Em que pese as virtudes da finitude - e não são poucas, mas não é esse o nosso escopo, portanto, não nos cabe aqui falar sobre elas, - ela é única realidade que nos move para frente, é a que cria a teimosa esperança aquela que, como uma miragem, que na realidade não existe, mas nos ajuda a chegar "lá" do outro lado, para então enfrentarmos novas frustrações e com novas esperanças chegando àquele lugar onde construímos nossas tendas e nunca nossas casas. O nosso habitat tem como fundamento, a resposta final "is bloyng in the wind" (vento que sopra) de Bob Dylan. Nestes casos, a esperança humana é como alguém que quer encontrar um lugar permanente de residência logo depois "daquela curva", mas quando lá se chega, encara a dura realidade que o "depois daquela curva", é exatamente o seu epicentro". O que estampa, então, à nossas vista é nosso espírito arrivista, negociadores com tempo; alguém já no lugar, mas não inteiramente do lugar. É somente um aspirante e residente sem permissão de residência; uma espécie de pároco do mundo.

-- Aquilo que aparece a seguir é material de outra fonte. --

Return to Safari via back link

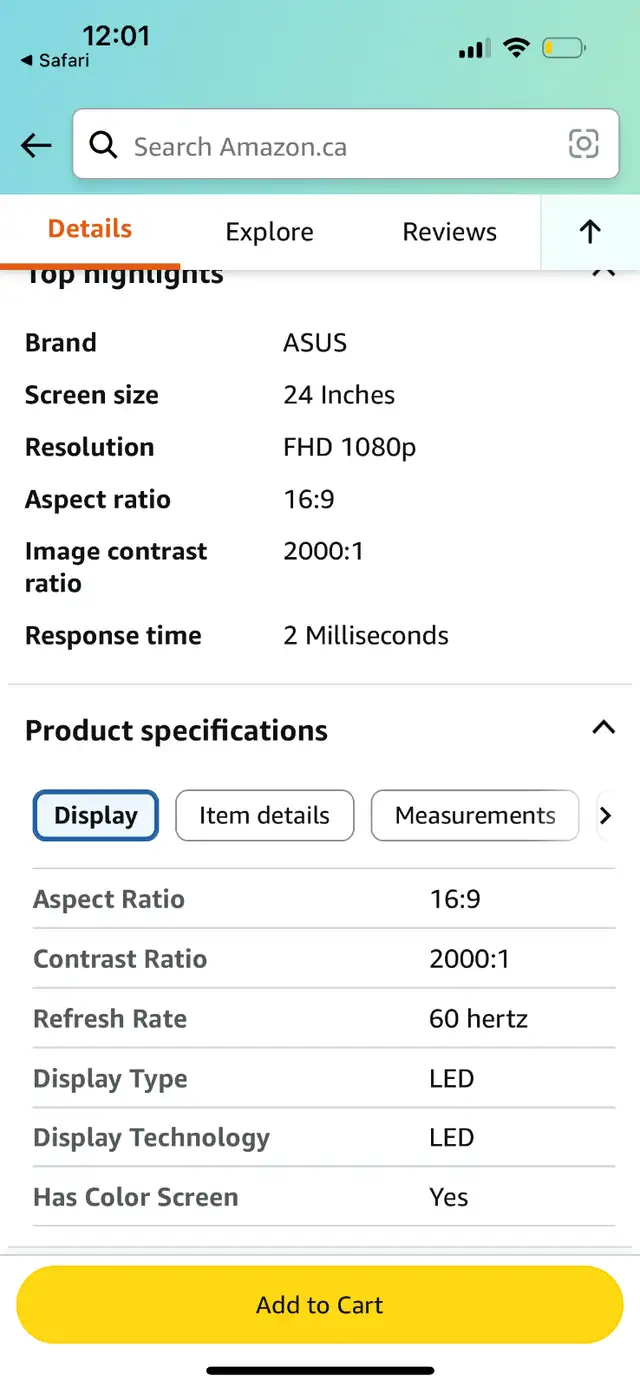click(x=55, y=61)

A desesperada esperança de um peregrino está na certeza do fato de que o seu vizinho também vive assim - a certeza de que ele também vai embora um dia e dará lugar a outro e é isso - exatamente isso- que dará firmeza o seu lugar também na partida. E, assim, os nômades disputam com os outros nômades o direito de fornecerem alvarás de residência uns aos outros. Essa sucessão de movimentos espasmódicos é - usando uma metáfora que conhecemos - um trem desenrolando seus trilhos adiante de si ou, então, como as cheias de um rio que arrastam suas margens consigo. O trem não deixa o trilho para frente, e o rio não deixa a margem para trás.

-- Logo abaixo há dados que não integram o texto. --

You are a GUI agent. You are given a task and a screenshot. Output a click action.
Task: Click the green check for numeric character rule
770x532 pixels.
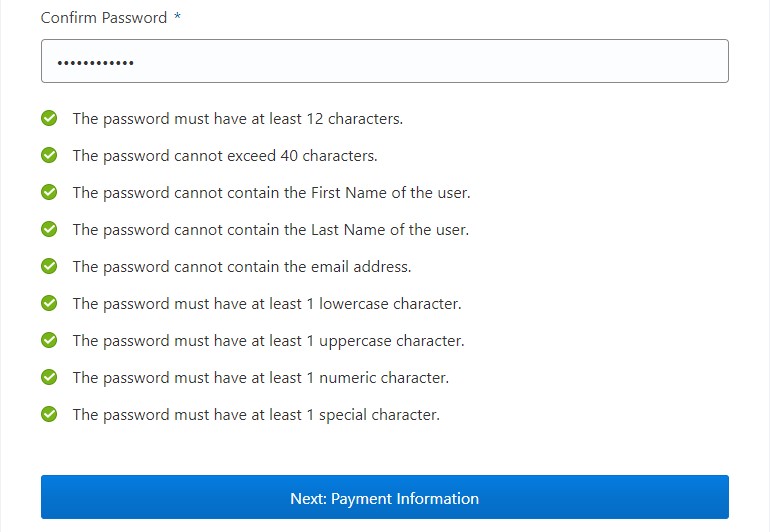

Não deixando nada para trás e engolindo tudo para frente, ele (o peregrino) se vê subjugado pela esperança que sua vez já se tornou ancila da tirania das possibilidades. Sabe que lá é o seu lugar, mas "lá" já não existe. À sua volta ouve sempre um som agudo de denúncia que roubaram dele o seu antigo ninho - o seu "lá". Nessa altura surge então o apelo de voltar para o lugar das possibilidades, das oportunidades para, quem sabe, um dia o seu lugar perdido nele mesmo seja realmente o seu lugar permanente: neste caso, a autonomia da esperança transformou-se em tirania das possibilidades; e começa tudo de novo...como o vento de Bob Dylan. É exatamente nesse momento que o imigrante descobre que as muitas possibilidades que ele conheceu - e é exatamente por conhecê-las - roubaram-lhe um lugar definido, fortificado pelo senso de pertencimento e que as definições que eram, até então categóricas, universais não são mais fidedignas armaduras com as quais vencerá o caráter fissíparo das relações pessoais. Torna-se astronauta (sem peso), vencido pela gravidade, que encosta os pés na lua, mas que não sente como se pisasse em um lugar sólido: uma conquista sem peso e sem posse.